EXCERPT TO READ:
SilverSliver99 says:

Well actually the hedge Funds (Venture capitalists) were a huge cause of a lot of our issues. For one thing they did a ton of naked short selling, thats where you short a stock without first borrowing the stock to short. This is against the rules

Then they also bought credit default swaps. Basically this is insurance against a stock going down. This was meant for insurance on stock you own, but you can take it out on stock you don’t own.

So what does this add up to, well
Venture Fund 1 takes out Credit default swaps on company A. Then proceeds to Naked short the stock to drive it down. This causes panic and others sell as well. Now the company’s net value goes down and they are in the red. So they start going bankrupt and need gov. help. Meanwhile the insurer is paying through the nose to ccover the credit default swaps.

Now the venture fund makesmoney from there naked short and cash from the credit default swap. All because they illegally drove a companies stock into the ground.

Who pays, we pay.

Still think it’s tragic the treasury is meddling? I don’t

Venture Fund 1 takes out cred

Ryan says:

Re: Re:

Huh? The current economic situation has nothing to do with speculation and everything to do with the real estate bubble. I’m not sure why you’re singling out venture capital funds here anyway, and you mentioned already that naked short selling is against the rules–gee, hell of a lotta good the SEC’s regulations did if short selling was, in fact, the problem.

[Source records]
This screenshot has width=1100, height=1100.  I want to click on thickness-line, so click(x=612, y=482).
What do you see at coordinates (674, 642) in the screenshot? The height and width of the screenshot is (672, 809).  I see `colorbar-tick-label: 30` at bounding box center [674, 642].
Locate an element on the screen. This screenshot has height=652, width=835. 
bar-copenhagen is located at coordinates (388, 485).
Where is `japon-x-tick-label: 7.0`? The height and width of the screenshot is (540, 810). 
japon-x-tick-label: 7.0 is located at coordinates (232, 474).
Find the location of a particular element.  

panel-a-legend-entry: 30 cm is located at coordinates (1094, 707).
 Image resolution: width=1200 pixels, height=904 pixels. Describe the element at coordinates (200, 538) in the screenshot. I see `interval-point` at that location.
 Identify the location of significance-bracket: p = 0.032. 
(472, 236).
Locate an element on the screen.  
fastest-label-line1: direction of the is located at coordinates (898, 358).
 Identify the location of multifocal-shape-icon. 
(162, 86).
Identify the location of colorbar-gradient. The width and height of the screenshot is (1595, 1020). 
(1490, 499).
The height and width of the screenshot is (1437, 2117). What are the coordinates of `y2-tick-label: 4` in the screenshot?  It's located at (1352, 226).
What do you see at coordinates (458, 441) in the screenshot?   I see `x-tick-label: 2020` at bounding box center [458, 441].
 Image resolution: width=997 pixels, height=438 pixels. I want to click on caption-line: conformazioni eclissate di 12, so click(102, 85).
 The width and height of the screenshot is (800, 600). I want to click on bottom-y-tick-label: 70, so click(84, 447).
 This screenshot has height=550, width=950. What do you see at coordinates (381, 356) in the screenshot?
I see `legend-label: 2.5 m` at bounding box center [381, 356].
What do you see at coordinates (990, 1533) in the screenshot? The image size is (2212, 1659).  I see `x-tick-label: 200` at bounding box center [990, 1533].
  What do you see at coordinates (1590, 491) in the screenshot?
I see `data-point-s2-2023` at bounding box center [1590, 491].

ASSIGNMENT A:
Answer these questions from the comments on hedge funds, one answer per line, each marked the same way as its question:
(i) How does SilverSliver99 define naked short selling?
(ii) What does SilverSliver99 say credit default swaps basically are?
(iii) According to Ryan, what does the current economic situation have everything to do with?
ASSIGNMENT B: Summarize the comments on hedge funds in two sentences.
ASSIGNMENT C: Resume the comments on hedge funds, picking up right after the final sentence of Ryan's reply.

EXERCISE RESPONSE A:
(i) Shorting a stock without first borrowing the stock to short.
(ii) Insurance against a stock going down.
(iii) The real estate bubble.

EXERCISE RESPONSE B: SilverSliver99 argues that hedge funds caused many of the problems by taking out credit default swaps on a company and then naked shorting its stock, driving it down until the company needed government help while the funds profited and the public paid. Ryan replies that the situation has nothing to do with speculation and everything to do with the real estate bubble, and he questions why venture capital funds are being singled out.

EXERCISE RESPONSE C:
FitzInSV says:

SilverSliver((

SilverSliver,

You are not wrong about the trading strategy being employed by some investors, however you are wrong to assume it is a venture fund doing so.

Venture funds generally invest in early stage private companies that do not have public debt or a cds market. Further, those portfolio companies that directly employ leverage for capital efficiency purposes are most often restricted to asset based loans which are highly conservative in their covenants and risk profile.

I know of no venture fund that uses everages to stretch its capital base; indeed, most are prohibited by the terms of their fund indenture or partnership agreement. Plus, using bank debt to finance a portfolio that has a substantially longer duration would be a recipe for disaster (not that bad financial logic is sufficiently preventative).

Some one is guilty of adverse trading models, just not venture funds.

SilverSliver99 says:

Heres the problem. While theoretically there is a difference between Venture Capital and Hedge Funds (As the former invests money in startups and the latter uses leverage on stocks and bonds) The fact is the line has blurred. It doesn’t take much for a hedge fund to say they are a venture capital. In fact many do invest in startups. So rather then just watch every hedgie change to a venture capital while still dong the same thing, they just blanketed the group. A better solution may have been to make guidelines on what is what.

Anonymous Coward says:

Banks, Wall Street Firms, Hedge Funds, VC’s, Insurance companies, Life Insurance companies, auto manufacturers, whats next?

Health care, education.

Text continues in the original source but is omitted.